Caught in a Web of My Own Making
August 3, 2008Without a shadow of doubt there I am, caught in a web of my own making. When they speak of the principle of integrity, here too I am lost. What seems to define me more and more is the lack of my own seriousness, and my complacency about it. My heart longs for something, but my mind creates it and therefore is lost. For what is created by the mind is limited and not the truth. I can’t seem to change from this position for this is truly where thought is locked. Day after day I am wanting or desiring something to cover over my inadequacies. I spend most of my time in thought by thought wanting to be out of thought, keeping me there. There is nowhere to go, nowhere to turn but to embrace the ugliness of my own condition.
We do no see the path, the only path, that all change must happen in the content of our own personal consciousness. The wind and water erode a stone, but what will wash away the hardness of the self?
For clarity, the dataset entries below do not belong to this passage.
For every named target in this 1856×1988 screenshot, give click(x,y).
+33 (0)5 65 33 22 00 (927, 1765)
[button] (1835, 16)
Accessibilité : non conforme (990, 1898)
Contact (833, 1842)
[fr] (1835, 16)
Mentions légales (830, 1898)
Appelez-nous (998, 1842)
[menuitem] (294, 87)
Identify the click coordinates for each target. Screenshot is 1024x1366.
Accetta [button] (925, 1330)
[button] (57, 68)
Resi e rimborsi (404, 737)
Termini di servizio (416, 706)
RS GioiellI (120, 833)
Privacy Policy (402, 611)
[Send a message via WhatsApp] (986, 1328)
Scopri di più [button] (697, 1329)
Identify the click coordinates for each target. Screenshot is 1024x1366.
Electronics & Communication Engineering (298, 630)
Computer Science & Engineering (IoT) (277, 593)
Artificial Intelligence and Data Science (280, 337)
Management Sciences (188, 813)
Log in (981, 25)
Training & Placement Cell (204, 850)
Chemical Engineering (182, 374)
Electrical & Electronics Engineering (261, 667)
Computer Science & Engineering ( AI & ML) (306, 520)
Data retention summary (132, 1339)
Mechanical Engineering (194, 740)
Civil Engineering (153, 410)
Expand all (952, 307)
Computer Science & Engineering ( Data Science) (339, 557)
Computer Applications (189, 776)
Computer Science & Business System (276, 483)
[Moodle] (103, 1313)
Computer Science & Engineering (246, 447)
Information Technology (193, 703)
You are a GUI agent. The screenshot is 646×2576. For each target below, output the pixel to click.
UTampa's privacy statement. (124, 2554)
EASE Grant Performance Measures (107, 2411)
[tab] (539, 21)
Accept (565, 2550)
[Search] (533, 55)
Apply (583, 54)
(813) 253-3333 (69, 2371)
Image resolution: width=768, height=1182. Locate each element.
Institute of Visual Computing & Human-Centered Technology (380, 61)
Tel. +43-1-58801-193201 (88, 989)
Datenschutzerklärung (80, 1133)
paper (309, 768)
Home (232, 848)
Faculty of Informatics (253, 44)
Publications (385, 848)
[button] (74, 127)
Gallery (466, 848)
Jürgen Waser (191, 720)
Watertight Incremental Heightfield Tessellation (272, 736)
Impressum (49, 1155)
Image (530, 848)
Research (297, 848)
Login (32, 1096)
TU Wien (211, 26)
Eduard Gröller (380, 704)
The self seems to be a hundred times the strength of stone, a million times more clever than the intellectual genius. It creates the prison of personal drama, thinks something and believes whatever it wants to secure its position. Then without intention or warning, love passes through it and leaves no mark or path. Somewhere between the notes of self there lives a profound silence. Like the birds on a wire each with their space or like the space between two musical notes, love lives. Life is not about now for now is the past of what has been. Go nowhere, be nothing, stop everything, shine not. For if you do shine you will not know you are shining. If you are blessed by love and it moves through you to someone or something you will not channel it or will it be under control of yourself. I see this yet my heart is heavy with the pain and disgust of myself.